§ 34. Mr. Austin MitchellTo ask the right hon. Member for Berwick-upon-Tweed, representing the House of Commons Commission, whether the Commission will make it its policy to ensure that a House photographic unit is set up.
§ Mr. BeithThe Commission's normal practice is to consider expenditure on new services for Members only when a recommendation has been received from the relevant domestic Committee. I understand that the hon. Gentleman recently put such a proposal to the Administration Committee, which rejected it.

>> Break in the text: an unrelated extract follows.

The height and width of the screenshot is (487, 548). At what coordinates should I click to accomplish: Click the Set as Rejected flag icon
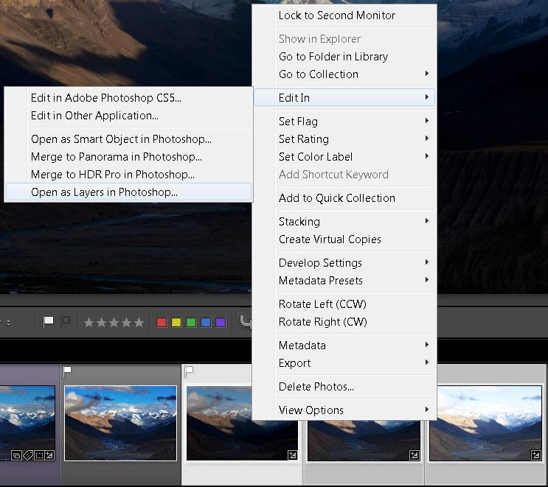pos(65,322)
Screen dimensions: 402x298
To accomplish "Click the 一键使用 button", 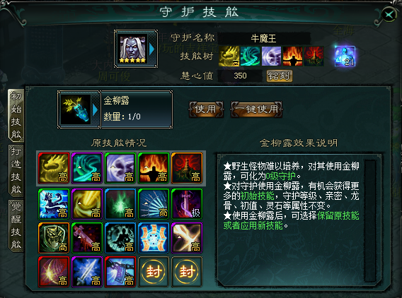I will click(x=257, y=109).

§ Mr. MitchellThe Administration Committee was looking not at that but at allowing photography by members of the public. Does the right hon. Gentleman accept that photography is an essential part of both popular education and communication? It is a means of showing people what this place does and its activities, and encouraging interest in that. Would it not be better if we set up a proper photographic unit to do those jobs—as most grown-up Parliaments do—rather than pretend that photography has not yet been invented? Or do he and the Committee believe that photography steals a part of people's immortal souls, that Members are so irredeemably ugly that they should not be photographed or that we cannot compete with a medium that never lies?
§ Mr. BeithI have had my photograph taken by the hon. Gentleman several times—usually when I was not expecting it. I hope that it has done no harm to my soul. The Commission is not responsible for the rules that determine where photographs may be taken, and the hon. Gentleman should direct his inquiries appropriately on that point, but no proposal has been put to us for a central unit. I am not sure that it would meet the wider educational purposes that he described for there merely to he a central unit. I think that he has a wider use of photography in mind.